In conclusion, the authors have a poor understanding of diagnostic heterogeneity and why it is a central part of medicine.  Some of their arguments are similar to arguments offered up by the critics of Kraepelin in the early 20th century.  Other arguments - like the combinatorial ones reflect a poor understanding of biological systems and how they scale as well as a lack of understanding of medicine. Physicians know for example that diagnostic models are not completely explanatory, that over time - the explanations change, but that science exists at some level of that explanation or treatment. That is the nature of biological as opposed to physical systems. Anyone interested in these issues can find a rich literature out there that describes these problems and even the involved philosophy. Unfortunately, only one of the authors referenced (out of 28) is written by anyone authoritative in that area.

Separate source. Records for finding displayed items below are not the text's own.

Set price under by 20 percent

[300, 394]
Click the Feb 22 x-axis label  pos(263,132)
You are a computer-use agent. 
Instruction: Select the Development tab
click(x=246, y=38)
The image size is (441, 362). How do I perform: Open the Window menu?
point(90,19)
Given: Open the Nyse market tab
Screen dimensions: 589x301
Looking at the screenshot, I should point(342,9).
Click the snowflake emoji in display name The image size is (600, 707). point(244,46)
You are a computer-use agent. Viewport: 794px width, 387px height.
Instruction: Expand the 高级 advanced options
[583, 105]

The only disappointment greater than an article like this being published is the fact that it was published in the journal Psychiatric Research.  It has little to do with psychiatry or research and it is shocking that the obvious problems with article were overlooked. On the other hand, this journal was never at the top of my reading list and this may be why.

George Dawson, MD, DFAPA


References:

1: Allsopp K, Read J, Corcoran R, Kinderman P. Heterogeneity in psychiatric diagnostic classification. Psychiatry Res. 2019 Sep;279:15-22. doi: 10.1016/j.psychres.2019.07.005. Epub 2019 Jul 2. PubMed PMID: 31279246.

2:  Black DW, Grant JE.  DSM-5 Guidebook. American Psychiatric Publishing, Arlington, VA: pp 543.

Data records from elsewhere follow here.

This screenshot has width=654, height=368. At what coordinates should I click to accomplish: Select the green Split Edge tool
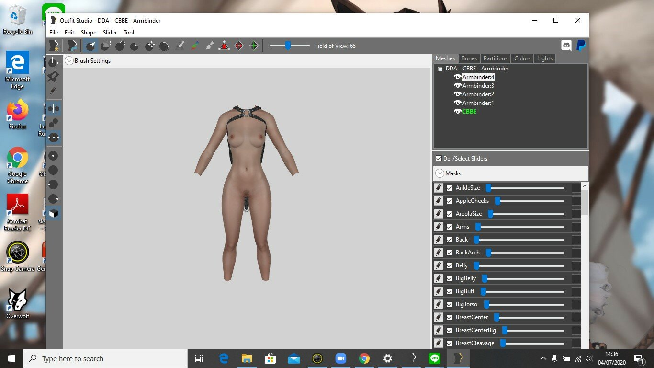(254, 46)
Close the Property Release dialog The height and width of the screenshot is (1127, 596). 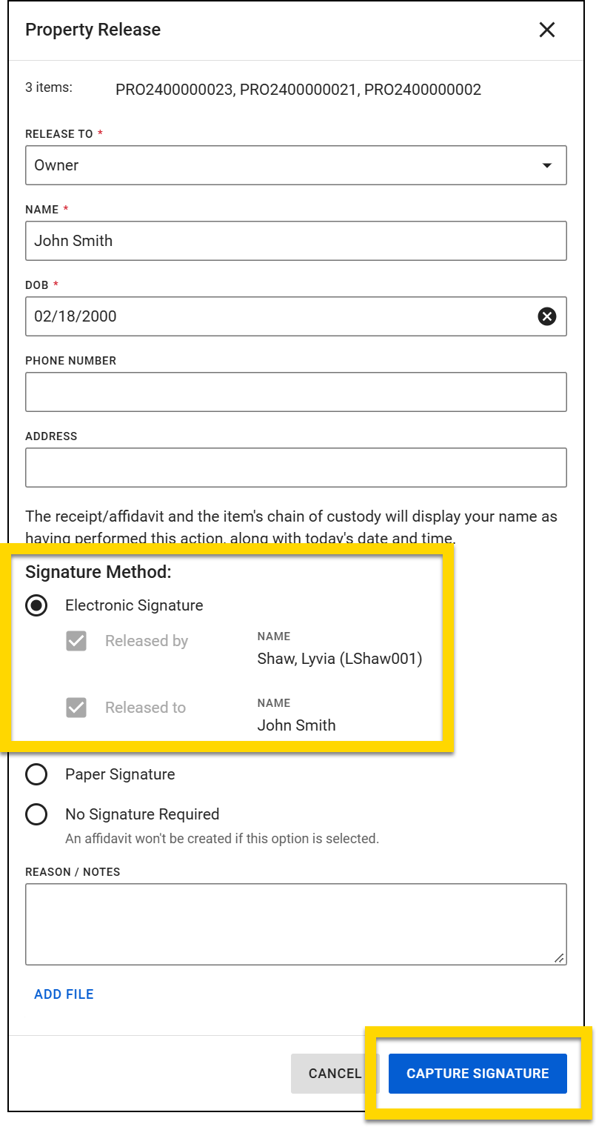click(547, 30)
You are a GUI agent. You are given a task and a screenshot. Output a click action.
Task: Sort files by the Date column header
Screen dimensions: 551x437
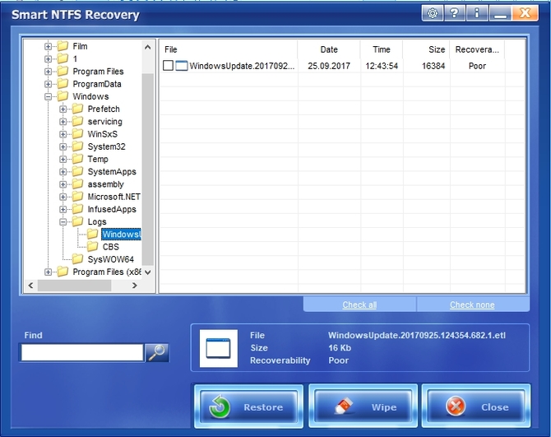[x=329, y=49]
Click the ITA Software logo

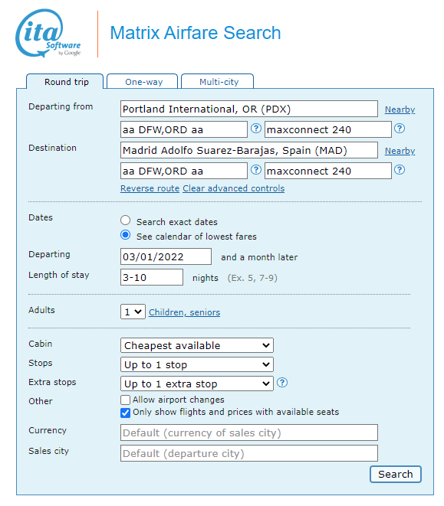pos(48,33)
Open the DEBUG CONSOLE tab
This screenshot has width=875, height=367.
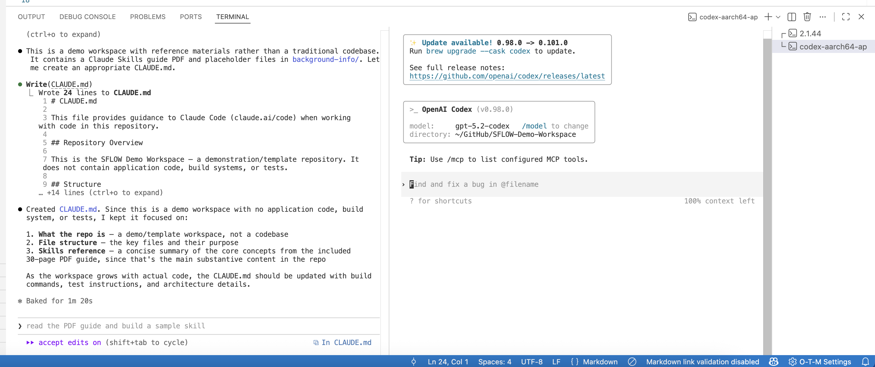click(x=87, y=17)
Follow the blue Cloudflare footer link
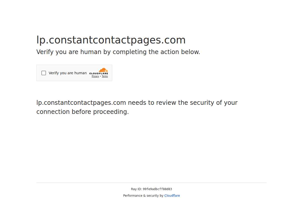The width and height of the screenshot is (303, 202). click(x=172, y=196)

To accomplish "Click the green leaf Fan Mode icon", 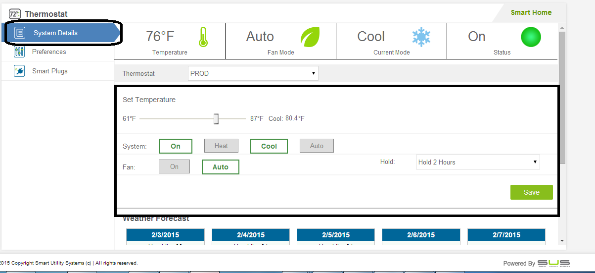I will coord(310,37).
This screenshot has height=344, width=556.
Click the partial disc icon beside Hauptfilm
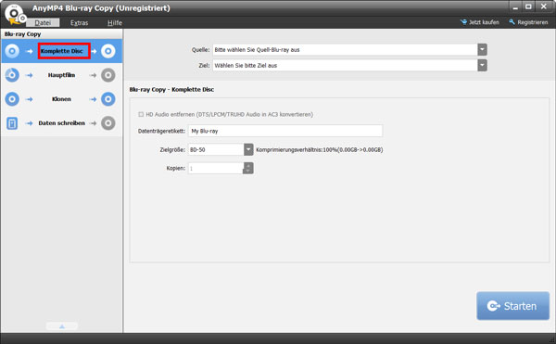(x=12, y=75)
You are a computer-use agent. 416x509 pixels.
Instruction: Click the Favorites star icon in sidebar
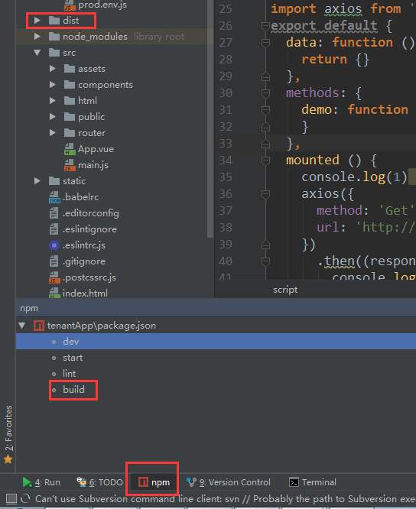[x=8, y=459]
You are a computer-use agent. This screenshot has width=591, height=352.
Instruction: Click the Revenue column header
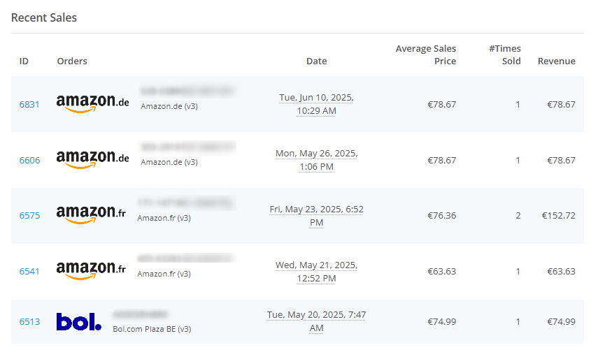pyautogui.click(x=556, y=61)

3: Feighner JP, Robins E, Guze SB, Woodruff RA Jr, Winokur G, Munoz R. Diagnostic criteria for use in psychiatric research. Arch Gen Psychiatry. 1972 Jan;26(1):57-63. PubMed PMID: 5009428.

4: Kendler KS, Muñoz RA, Murphy G. The development of the Feighner criteria: a historical perspective. Am J Psychiatry. 2010 Feb;167(2):134-42. doi: 10.1176/appi.ajp.2009.09081155. Epub 2009 Dec 15. PubMed PMID: 20008944.

5: Braun, V., Clarke, V., 2006. Using thematic analysis in psychology. Qual. Res. Psychol. 3, 77–101. https://doi.org/10.1191/1478088706qp063oa.

6: Kendler KS, Engstrom EJ. Criticisms of Kraepelin's Psychiatric Nosology: 1896-1927. Am J Psychiatry. 2018 Apr 1;175(4):316-326. doi: 10.1176/appi.ajp.2017.17070730. Epub 2017 Dec 15. PubMed PMID: 29241358.

7: Bell, L., 1849. On a form of disease resembling some advanced stage of mania and fever. Am. J. Insanity 6, 97–127.